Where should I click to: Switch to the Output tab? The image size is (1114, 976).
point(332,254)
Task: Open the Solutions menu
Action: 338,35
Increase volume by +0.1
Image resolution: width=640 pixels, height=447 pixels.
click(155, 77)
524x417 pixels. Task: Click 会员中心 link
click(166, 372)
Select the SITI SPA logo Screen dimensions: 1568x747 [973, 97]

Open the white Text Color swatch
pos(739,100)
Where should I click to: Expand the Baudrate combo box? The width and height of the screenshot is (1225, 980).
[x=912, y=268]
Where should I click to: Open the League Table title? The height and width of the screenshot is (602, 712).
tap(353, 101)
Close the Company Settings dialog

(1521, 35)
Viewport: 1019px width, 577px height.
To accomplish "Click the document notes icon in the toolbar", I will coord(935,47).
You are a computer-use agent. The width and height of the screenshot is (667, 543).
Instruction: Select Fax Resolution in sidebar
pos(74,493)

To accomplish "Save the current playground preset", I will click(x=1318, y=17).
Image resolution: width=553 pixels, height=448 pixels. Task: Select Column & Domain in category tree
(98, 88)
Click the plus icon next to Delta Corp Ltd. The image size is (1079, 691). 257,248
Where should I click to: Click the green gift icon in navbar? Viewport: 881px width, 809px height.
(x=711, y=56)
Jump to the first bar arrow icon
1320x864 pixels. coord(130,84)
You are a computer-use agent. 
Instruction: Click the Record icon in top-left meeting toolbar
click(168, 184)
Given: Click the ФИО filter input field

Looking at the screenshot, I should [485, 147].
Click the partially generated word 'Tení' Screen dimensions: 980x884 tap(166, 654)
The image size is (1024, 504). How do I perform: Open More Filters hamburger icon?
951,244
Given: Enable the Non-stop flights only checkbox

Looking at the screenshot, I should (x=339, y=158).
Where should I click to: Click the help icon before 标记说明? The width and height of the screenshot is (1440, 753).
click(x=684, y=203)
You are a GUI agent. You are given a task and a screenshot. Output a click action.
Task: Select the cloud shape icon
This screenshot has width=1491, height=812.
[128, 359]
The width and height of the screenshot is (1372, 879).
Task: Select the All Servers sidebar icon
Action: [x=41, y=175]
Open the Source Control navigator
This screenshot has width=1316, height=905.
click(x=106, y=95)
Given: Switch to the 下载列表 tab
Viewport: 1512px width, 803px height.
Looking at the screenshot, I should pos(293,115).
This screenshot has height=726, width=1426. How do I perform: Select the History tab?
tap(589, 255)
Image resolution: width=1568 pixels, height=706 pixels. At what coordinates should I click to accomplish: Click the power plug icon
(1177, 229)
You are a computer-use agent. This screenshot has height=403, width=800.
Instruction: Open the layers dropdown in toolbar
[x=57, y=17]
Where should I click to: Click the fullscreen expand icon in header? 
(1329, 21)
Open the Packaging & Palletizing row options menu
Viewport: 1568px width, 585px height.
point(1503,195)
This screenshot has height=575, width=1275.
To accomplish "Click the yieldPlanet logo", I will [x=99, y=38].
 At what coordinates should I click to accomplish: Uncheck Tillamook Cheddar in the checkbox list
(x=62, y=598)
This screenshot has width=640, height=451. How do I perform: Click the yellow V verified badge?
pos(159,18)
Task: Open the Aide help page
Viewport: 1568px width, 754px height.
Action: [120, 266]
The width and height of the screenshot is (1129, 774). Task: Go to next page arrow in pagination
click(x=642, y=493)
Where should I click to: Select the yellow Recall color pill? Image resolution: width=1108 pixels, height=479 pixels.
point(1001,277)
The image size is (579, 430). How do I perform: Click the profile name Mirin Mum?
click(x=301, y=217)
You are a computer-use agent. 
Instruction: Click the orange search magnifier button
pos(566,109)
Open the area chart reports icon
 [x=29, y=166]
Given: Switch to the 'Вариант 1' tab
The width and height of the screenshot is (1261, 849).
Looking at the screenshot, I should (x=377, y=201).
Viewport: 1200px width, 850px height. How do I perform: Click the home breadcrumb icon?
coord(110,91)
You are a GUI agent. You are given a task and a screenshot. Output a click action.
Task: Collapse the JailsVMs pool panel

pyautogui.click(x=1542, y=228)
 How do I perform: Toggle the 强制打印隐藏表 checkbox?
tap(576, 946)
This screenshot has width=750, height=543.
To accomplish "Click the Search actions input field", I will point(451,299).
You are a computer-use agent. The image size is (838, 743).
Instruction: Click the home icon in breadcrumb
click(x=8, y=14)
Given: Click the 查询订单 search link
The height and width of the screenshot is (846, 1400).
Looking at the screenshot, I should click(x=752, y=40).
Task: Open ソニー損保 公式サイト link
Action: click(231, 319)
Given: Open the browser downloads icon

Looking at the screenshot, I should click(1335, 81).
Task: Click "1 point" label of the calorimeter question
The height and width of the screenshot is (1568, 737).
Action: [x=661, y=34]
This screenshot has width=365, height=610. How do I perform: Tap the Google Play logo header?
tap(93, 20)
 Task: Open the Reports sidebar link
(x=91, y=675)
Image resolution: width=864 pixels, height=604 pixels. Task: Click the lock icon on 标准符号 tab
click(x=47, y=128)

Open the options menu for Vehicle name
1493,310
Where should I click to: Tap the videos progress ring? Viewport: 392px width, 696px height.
◆ ◆ ◆ ◆
▸ INSTRUCTIONS FOR THE TASK
Show every line from the entries above in which the word "agent" appears.

▸ ANSWER BELOW
You are a computer-use agent. The width and height of the screenshot is (667, 543).
You are a computer-use agent. 
You are a GUI agent. You are given a task and a screenshot. Output a click action.
You are a computer-use agent. This screenshot has height=403, width=800.
You are a computer-use agent. 
You are a GUI agent. You are given a task and a screenshot. Output a click action.
You are a computer-use agent. The image size is (838, 743).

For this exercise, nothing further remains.